Лена немного успокоилась, вышла в кухню и принялась готовить блинчики. К приезду Андрея на тарелке выросла приличная горка.
– Ого, да ты хозяйка, гражданка начальница! – Он по-хозяйски чмокнул Лену в щеку, уселся за стол и потянул к себе тарелку. – Снимаем пробу. Мм, божественно! – замычал он. – Ленка, я на тебе женюсь, я решил.

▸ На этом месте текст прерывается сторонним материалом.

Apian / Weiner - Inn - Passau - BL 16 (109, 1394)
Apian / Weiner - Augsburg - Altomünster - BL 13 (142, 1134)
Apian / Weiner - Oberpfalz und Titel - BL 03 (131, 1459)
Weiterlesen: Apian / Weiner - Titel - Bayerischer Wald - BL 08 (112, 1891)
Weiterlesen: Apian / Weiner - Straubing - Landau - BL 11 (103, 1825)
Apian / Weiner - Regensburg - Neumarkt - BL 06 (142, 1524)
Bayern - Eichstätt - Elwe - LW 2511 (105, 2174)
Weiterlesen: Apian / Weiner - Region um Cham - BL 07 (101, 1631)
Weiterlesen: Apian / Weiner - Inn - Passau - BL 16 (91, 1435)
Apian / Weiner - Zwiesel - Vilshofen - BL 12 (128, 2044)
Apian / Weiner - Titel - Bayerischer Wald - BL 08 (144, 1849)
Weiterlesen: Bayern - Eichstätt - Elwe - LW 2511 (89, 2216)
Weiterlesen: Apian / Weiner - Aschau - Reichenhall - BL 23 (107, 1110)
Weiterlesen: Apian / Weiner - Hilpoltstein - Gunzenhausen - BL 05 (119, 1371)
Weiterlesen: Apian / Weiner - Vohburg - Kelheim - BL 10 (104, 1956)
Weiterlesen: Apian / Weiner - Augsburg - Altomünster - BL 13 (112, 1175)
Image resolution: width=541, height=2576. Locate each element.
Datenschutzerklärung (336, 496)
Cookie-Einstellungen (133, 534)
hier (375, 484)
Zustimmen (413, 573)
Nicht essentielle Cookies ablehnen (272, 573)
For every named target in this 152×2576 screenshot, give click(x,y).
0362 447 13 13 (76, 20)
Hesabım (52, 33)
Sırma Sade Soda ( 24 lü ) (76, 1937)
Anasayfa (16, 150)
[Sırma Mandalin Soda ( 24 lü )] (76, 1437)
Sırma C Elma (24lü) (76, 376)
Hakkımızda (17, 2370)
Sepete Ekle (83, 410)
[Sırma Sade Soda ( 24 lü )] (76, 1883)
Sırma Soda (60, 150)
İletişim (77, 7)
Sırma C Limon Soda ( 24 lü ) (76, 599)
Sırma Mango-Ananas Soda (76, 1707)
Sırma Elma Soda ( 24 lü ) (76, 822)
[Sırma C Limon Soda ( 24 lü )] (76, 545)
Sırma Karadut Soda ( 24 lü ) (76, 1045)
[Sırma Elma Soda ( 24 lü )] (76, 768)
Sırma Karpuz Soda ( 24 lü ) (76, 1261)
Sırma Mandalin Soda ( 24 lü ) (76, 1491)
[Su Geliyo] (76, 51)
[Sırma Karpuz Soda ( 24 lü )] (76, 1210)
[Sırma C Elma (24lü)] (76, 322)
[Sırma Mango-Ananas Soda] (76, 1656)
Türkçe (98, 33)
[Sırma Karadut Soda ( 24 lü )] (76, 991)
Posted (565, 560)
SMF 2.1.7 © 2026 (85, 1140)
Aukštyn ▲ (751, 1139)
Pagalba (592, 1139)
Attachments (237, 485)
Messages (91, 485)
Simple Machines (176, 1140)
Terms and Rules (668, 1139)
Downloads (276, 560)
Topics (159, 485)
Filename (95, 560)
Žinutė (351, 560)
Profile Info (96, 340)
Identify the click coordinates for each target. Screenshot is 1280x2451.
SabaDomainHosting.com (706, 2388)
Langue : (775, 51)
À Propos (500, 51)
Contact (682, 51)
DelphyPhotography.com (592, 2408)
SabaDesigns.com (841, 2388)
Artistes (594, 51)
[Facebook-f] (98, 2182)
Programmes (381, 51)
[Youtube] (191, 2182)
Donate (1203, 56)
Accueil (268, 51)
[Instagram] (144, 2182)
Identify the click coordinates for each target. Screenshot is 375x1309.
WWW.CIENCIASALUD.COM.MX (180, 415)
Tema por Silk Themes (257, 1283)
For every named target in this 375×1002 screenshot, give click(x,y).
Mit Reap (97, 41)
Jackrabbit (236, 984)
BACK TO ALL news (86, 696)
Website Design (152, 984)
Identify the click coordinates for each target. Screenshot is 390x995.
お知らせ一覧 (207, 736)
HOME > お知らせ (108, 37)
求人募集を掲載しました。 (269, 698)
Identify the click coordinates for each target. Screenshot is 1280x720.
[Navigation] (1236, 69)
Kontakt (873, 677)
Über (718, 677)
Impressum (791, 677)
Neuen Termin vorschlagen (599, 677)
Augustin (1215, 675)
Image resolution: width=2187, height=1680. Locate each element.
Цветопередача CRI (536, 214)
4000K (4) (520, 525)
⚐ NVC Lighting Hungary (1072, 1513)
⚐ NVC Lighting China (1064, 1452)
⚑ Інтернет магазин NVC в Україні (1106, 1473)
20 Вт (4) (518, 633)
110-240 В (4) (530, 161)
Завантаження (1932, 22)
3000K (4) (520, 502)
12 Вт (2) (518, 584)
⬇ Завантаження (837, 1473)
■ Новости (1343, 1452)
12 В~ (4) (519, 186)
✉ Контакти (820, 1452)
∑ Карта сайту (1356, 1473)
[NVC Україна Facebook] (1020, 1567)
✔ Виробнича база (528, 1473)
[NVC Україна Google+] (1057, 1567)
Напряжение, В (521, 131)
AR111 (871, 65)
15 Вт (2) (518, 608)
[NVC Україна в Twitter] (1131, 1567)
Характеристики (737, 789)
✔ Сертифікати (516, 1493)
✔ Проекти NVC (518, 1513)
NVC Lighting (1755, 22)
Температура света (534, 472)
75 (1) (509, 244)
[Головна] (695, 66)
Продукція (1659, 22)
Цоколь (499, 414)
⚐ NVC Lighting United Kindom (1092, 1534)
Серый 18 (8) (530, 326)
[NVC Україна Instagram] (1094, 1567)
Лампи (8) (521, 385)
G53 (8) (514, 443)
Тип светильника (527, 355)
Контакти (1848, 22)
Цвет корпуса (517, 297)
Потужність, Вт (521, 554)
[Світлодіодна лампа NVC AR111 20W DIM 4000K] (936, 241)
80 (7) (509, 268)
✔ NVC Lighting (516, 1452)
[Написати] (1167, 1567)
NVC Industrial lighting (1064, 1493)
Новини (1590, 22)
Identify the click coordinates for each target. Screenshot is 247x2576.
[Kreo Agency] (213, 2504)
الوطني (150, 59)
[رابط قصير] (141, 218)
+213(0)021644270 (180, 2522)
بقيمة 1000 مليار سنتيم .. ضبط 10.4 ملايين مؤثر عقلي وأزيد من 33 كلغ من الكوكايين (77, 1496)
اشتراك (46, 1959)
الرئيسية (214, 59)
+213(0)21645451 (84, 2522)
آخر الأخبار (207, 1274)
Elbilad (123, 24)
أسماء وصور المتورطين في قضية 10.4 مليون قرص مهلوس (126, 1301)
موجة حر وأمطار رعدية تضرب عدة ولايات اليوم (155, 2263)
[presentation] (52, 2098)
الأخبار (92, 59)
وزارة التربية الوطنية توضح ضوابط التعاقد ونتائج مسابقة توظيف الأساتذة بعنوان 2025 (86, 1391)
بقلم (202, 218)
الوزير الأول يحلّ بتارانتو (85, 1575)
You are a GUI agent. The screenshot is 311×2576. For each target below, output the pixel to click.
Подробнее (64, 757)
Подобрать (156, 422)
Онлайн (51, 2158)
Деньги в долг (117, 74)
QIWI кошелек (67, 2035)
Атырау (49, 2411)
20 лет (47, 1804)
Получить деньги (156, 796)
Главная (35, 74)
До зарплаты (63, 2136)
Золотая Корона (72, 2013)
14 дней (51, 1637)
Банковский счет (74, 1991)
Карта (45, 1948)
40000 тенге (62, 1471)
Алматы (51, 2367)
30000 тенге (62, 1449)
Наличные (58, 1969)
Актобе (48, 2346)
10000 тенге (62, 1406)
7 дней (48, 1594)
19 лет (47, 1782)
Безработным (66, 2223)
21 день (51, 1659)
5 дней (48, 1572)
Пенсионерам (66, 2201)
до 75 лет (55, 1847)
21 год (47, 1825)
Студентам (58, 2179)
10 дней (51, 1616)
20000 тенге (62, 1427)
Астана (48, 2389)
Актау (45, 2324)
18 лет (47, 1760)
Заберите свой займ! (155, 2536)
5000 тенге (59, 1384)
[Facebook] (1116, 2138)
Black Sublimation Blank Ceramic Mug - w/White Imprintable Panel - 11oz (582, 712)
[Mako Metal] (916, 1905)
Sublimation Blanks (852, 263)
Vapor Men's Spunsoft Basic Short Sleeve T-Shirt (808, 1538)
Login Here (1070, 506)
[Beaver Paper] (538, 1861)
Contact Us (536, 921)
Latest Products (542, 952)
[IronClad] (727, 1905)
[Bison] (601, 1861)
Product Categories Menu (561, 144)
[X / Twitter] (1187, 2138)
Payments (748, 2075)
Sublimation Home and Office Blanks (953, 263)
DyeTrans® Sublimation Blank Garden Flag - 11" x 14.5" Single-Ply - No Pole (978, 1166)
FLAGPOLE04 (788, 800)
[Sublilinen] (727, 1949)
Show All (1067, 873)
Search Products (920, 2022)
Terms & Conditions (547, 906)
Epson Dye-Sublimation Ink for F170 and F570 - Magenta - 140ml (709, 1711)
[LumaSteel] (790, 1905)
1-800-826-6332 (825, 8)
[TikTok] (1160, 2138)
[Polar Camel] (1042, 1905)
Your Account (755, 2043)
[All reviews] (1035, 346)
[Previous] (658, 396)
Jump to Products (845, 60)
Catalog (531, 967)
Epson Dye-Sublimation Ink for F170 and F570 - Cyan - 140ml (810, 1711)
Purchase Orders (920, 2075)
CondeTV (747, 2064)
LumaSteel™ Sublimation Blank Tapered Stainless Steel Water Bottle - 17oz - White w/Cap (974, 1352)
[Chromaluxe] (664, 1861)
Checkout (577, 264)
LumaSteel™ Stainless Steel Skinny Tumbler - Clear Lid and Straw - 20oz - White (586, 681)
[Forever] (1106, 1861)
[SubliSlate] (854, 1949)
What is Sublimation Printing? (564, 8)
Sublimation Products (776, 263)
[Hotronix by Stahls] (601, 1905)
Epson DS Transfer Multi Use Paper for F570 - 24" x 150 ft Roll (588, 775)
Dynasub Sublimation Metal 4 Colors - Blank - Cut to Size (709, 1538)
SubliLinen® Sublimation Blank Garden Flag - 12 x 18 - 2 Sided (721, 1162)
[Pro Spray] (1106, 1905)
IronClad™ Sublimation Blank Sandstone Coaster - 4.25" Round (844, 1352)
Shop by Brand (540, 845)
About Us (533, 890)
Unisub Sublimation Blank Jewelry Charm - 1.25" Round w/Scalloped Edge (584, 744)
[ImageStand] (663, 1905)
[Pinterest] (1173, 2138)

– Это за блины, что ли? – улыбнулась Лена.
– Да какая разница? Ты ж не только блины печь умеешь, да? Вот и отлично.
– Нет, дорогой. Выходить замуж по кулинарным соображениям я как-то не готова, так что оставь надежду. Ешь и пойдем работать.
Лена убрала с огня сковородку, сняла передник и подсела к столу.
– Ты как вообще? – спросил Андрей, отставляя чашку с кофе. – Отошла хоть немного? Я понимаю, что еще рано, но все-таки?
– Мне не легче, если ты об этом. На душе такой камень… Понимаешь, я же все-таки подозревала отца, и небезосновательно. Но он все равно до конца так ничего мне и не объяснил. Этого я понять не могу. Ведь он позвал меня на разговор, хотел, видно, душу облегчить, раз уж решился… Но так и не смог сказать.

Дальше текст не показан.